2- "MADDE 2.- Türkiye Cumhuriyeti, toplumun huzuru, millî
dayanışma ve adalet anlayışı içinde, insan haklarına saygılı, Atatürk
milliyetçiliğine bağlı, başlangıçta belirtilen temel ilkelere dayanan,
demokratik, lâik ve sosyal bir hukuk Devletidir."
3- "MADDE 6.- Egemenlik, kayıtsız şartsız Milletindir.

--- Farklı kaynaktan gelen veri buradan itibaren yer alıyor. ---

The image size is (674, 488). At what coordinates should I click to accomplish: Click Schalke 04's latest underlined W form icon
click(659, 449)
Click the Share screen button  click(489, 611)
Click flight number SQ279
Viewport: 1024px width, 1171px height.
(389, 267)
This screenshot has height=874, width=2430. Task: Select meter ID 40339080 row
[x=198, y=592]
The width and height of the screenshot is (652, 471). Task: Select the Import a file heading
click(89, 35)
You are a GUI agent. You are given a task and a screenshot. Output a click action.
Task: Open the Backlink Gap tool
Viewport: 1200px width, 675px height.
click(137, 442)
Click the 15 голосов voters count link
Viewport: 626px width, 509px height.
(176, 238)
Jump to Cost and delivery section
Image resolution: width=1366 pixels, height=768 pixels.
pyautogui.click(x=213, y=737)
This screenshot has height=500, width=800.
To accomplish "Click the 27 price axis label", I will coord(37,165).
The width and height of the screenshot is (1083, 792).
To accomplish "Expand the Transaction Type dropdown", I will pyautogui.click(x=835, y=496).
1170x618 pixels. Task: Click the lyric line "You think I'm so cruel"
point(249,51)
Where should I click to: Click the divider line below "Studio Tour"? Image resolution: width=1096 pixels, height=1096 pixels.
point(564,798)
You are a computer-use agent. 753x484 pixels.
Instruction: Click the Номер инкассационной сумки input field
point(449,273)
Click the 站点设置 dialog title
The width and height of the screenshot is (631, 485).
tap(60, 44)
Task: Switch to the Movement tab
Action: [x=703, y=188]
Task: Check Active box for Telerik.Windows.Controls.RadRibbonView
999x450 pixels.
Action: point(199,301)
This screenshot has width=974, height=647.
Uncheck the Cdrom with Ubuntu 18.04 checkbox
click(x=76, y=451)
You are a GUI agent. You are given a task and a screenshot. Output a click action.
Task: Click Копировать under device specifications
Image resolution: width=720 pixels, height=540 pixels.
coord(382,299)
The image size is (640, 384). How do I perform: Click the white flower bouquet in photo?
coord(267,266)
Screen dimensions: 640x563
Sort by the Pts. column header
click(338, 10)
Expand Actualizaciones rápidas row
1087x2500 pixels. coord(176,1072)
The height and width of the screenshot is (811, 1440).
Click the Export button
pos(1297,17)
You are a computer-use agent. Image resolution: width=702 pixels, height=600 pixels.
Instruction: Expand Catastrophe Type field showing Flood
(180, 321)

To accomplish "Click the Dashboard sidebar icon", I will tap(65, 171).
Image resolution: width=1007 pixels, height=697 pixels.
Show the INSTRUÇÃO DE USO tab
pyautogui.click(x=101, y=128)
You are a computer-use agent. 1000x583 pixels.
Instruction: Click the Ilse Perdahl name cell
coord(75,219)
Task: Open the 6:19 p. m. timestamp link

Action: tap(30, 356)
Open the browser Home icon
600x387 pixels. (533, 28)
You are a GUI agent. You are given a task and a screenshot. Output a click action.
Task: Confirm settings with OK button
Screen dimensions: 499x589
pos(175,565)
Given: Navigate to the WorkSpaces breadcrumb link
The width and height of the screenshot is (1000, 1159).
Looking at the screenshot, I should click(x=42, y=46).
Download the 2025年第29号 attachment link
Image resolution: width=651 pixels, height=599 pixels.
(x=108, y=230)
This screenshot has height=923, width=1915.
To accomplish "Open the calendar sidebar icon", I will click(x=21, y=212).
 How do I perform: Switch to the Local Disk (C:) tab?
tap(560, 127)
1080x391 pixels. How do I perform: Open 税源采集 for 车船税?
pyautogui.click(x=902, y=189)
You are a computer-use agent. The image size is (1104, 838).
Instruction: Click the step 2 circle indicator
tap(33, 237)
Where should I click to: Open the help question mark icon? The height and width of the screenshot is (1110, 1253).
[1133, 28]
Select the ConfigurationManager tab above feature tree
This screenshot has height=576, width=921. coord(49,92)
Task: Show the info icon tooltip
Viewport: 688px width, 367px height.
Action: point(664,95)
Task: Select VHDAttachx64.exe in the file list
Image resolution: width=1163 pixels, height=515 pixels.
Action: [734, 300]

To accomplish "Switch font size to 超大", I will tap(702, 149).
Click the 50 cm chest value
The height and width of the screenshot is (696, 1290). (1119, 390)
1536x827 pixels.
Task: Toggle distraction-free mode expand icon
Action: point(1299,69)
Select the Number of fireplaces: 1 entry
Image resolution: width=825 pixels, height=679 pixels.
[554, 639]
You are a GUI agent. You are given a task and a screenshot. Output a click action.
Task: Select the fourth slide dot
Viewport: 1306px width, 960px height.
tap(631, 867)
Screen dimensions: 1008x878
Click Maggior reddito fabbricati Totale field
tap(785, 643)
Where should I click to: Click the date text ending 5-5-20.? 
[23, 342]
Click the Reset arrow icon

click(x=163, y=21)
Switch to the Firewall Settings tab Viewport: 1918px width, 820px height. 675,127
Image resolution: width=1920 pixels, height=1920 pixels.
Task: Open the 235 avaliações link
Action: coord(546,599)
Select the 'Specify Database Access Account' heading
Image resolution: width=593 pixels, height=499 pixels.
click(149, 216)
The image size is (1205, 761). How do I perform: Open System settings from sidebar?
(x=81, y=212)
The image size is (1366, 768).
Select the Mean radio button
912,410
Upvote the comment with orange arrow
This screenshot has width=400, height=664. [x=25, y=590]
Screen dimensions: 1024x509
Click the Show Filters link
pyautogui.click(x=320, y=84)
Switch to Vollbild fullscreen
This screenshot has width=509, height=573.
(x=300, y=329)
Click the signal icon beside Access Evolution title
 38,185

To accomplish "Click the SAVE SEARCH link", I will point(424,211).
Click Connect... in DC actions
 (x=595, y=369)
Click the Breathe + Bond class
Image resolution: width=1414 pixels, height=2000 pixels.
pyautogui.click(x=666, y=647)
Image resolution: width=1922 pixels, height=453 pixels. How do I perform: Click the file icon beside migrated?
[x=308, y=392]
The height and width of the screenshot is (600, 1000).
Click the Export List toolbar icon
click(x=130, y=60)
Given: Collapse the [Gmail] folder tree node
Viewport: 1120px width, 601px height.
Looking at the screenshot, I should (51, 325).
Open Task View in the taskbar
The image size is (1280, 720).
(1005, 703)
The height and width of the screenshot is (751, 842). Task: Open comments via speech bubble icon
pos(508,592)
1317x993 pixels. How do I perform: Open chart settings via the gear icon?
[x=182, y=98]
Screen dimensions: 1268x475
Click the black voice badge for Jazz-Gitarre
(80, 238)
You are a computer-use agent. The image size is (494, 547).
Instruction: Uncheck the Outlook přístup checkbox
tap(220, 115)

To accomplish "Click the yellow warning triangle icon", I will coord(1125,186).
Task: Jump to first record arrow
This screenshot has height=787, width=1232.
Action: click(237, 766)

Türk Milleti, egemenliğini, Anayasanın koyduğu esaslara göre,
yetkili organları eliyle kullanır.
Egemenliğin kullanılması, hiçbir surette hiçbir kişiye, zümreye
veya sınıfa bırakılamaz. Hiçbir kimse veya organ kaynağını Anayasadan almayan
bir Devlet yetkisi kullanamaz."
4- "MADDE 91.- Türkiye Büyük Millet Meclisi, Bakanlar
Kuruluna kanun hükmünde kararname çıkarma yetkisi verebilir. Ancak sıkıyönetim
ve olağanüstü haller saklı kalmak üzere, Anayasanın ikinci kısmının birinci ve
ikinci bölümlerinde yer alan temel haklar, kişi hakları ve ödevleri ile
dördüncü bölümünde yer alan siyasî haklar ve ödevler kanun hükmünde
kararnamelerle düzenlenemez.
Yetki kanunu, çıkarılacak kanun hükmünde kararnamenin, amacını, kapsamını,
ilkelerini, kullanma süresini ve süresi içinde birden fazla kararname çıkarılıp
çıkarılamayacağını gösterir.
Bakanlar Kurulunun istifası, düşürülmesi veya yasama döneminin
bitmesi, belli süre için verilmiş olan yetkinin sona ermesine sebep olmaz.
Kanun hükmünde kararnamenin, Türkiye Büyük Millet Meclisi
tarafından süre bitiminden önce onaylanması sırasında, yetkinin son bulduğu
veya süre bitimine kadar devam ettiği de belirtilir.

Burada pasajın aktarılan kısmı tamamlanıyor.